### WHAT YOU ARE ASKED TO DO
Each line from the one that holds "Où se loger ? (46, 1994)" to the end of the records is to be retyped exactly. Pictures are not part of the copy.

____ RECORD SET

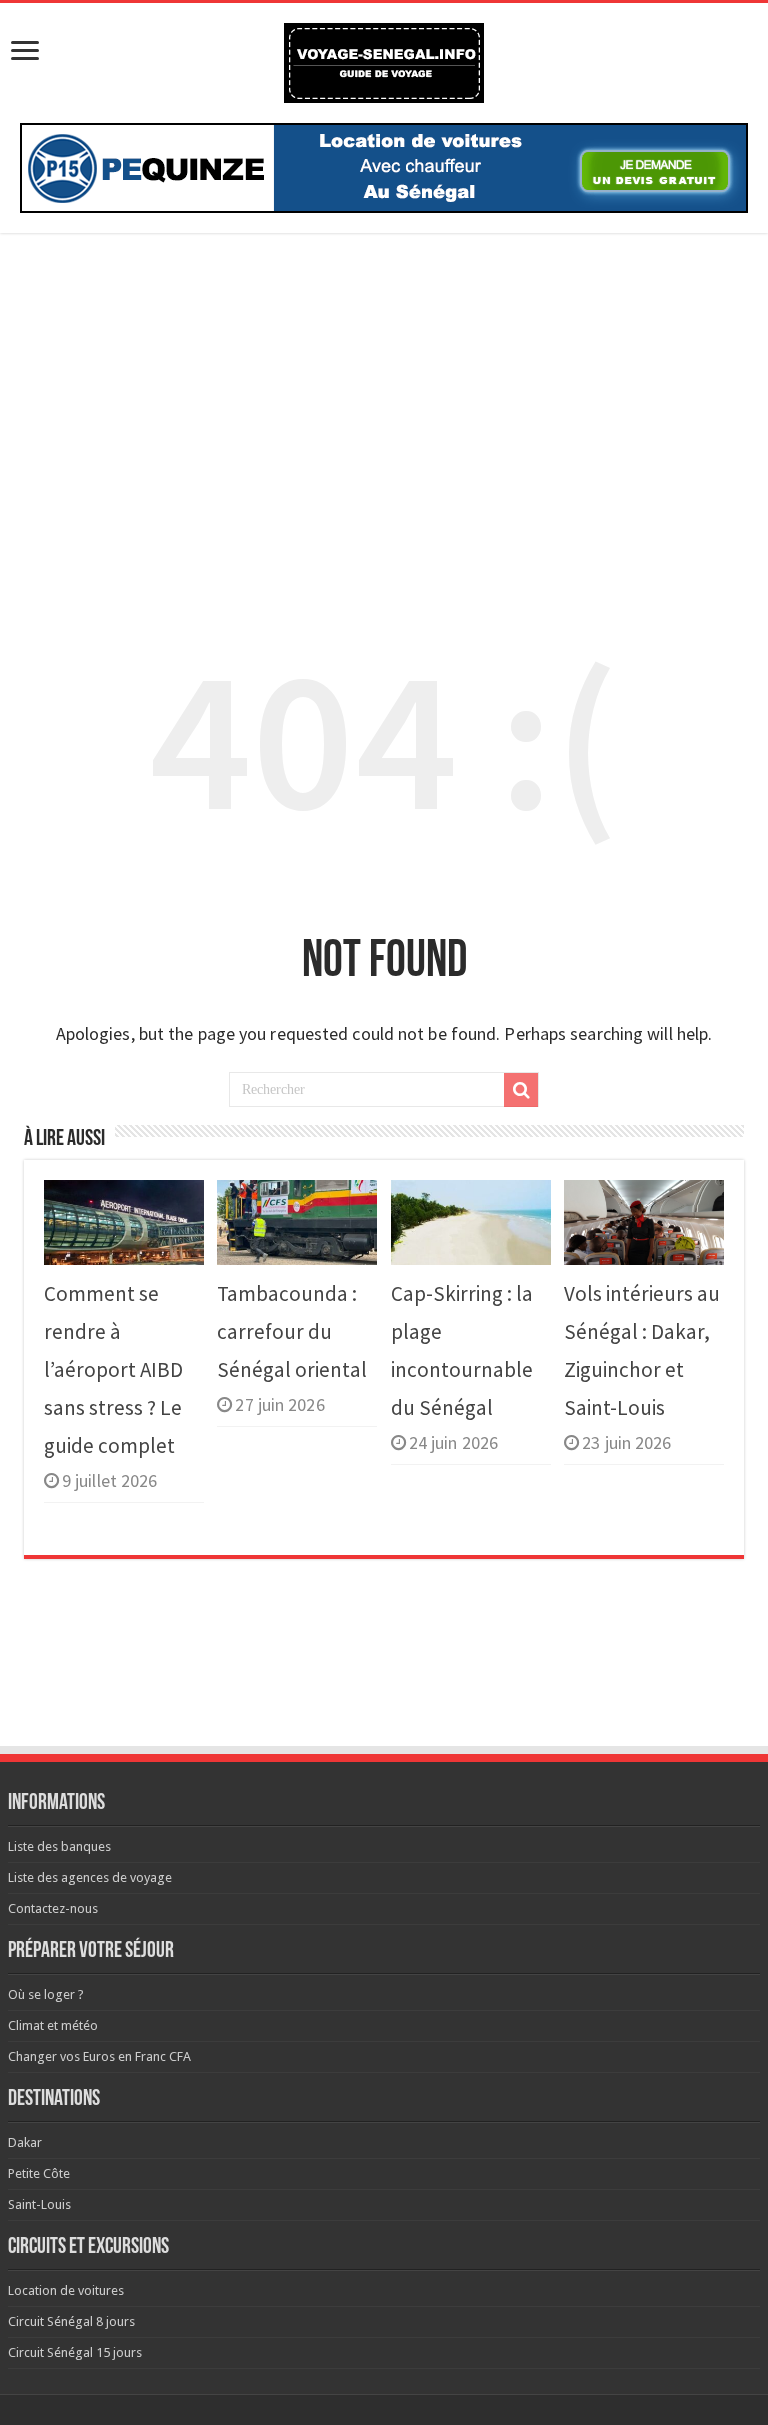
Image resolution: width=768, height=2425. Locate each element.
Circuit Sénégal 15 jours (75, 2352)
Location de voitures (66, 2290)
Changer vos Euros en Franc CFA (99, 2056)
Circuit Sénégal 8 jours (71, 2321)
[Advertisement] (384, 398)
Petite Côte (39, 2173)
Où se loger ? (46, 1994)
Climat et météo (53, 2025)
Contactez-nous (53, 1908)
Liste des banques (59, 1846)
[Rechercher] (521, 1090)
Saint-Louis (39, 2204)
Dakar (25, 2142)
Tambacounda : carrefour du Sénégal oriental (292, 1331)
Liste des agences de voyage (90, 1877)
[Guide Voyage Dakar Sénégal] (384, 59)
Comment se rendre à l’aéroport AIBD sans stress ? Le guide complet (113, 1369)
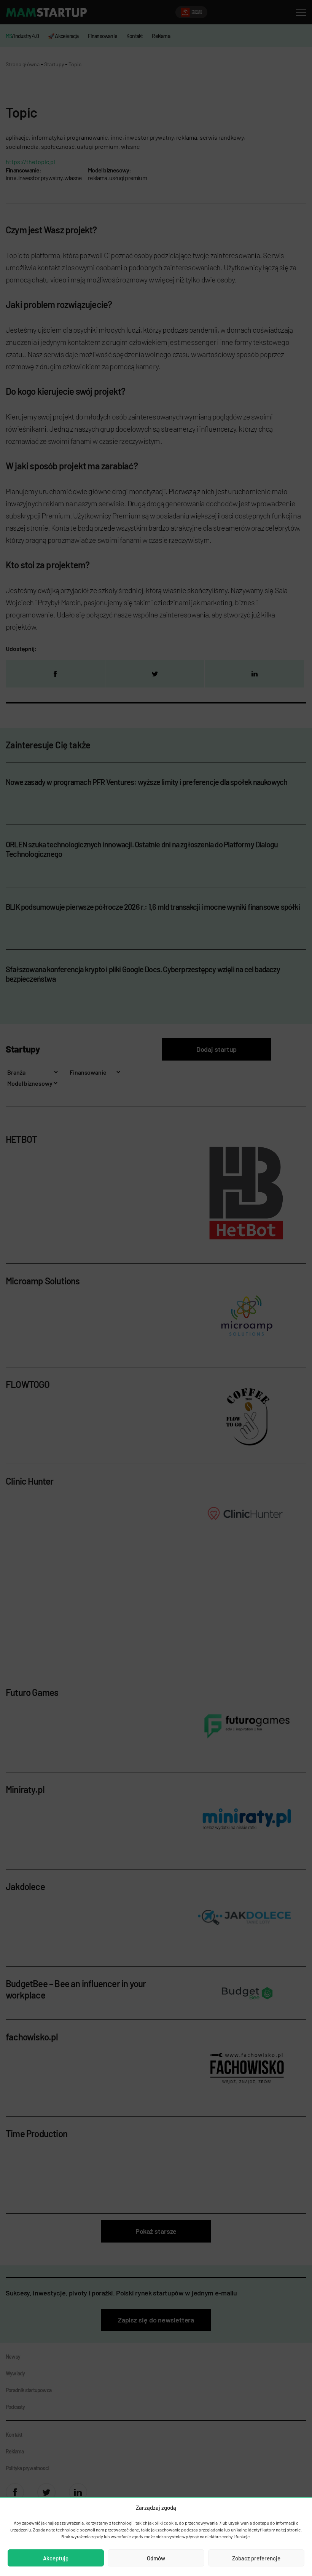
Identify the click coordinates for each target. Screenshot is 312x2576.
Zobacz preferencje (256, 2558)
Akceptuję (55, 2558)
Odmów (156, 2558)
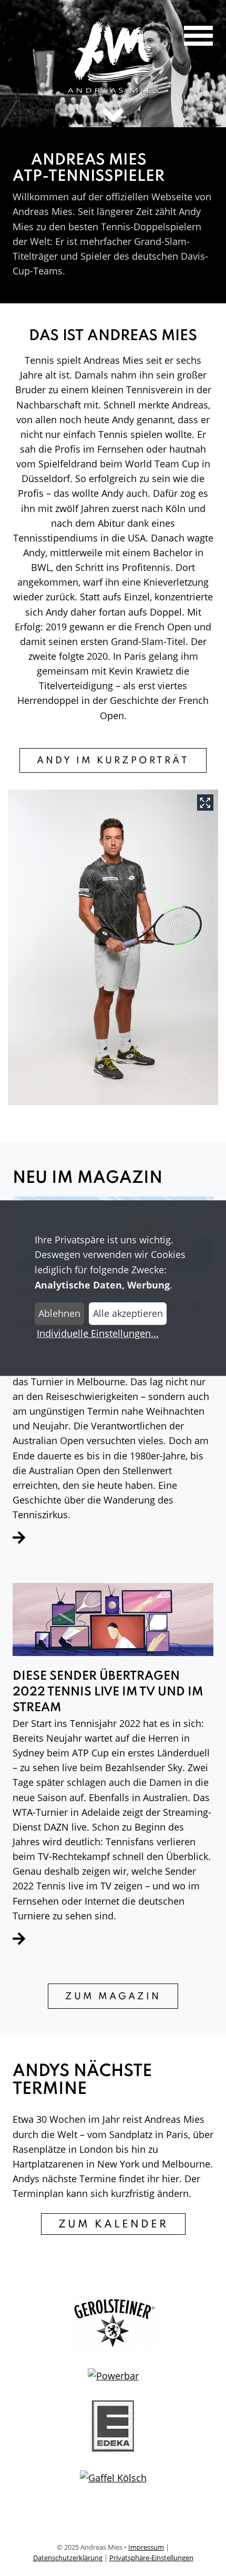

________

### PROBLEM SOLUTION
Où se loger ? (46, 1994)
Climat et météo (53, 2025)
Contactez-nous (53, 1908)
Liste des banques (59, 1846)
[Rechercher] (521, 1090)
Saint-Louis (39, 2204)
Dakar (25, 2142)
Tambacounda : carrefour du Sénégal oriental (292, 1331)
Liste des agences de voyage (90, 1877)
[Guide Voyage Dakar Sénégal] (384, 59)
Comment se rendre à l’aéroport AIBD sans stress ? Le guide complet (113, 1369)
Identify the click coordinates for each target. Screenshot is 312x2576.
Zobacz preferencje (256, 2558)
Akceptuję (55, 2558)
Odmów (156, 2558)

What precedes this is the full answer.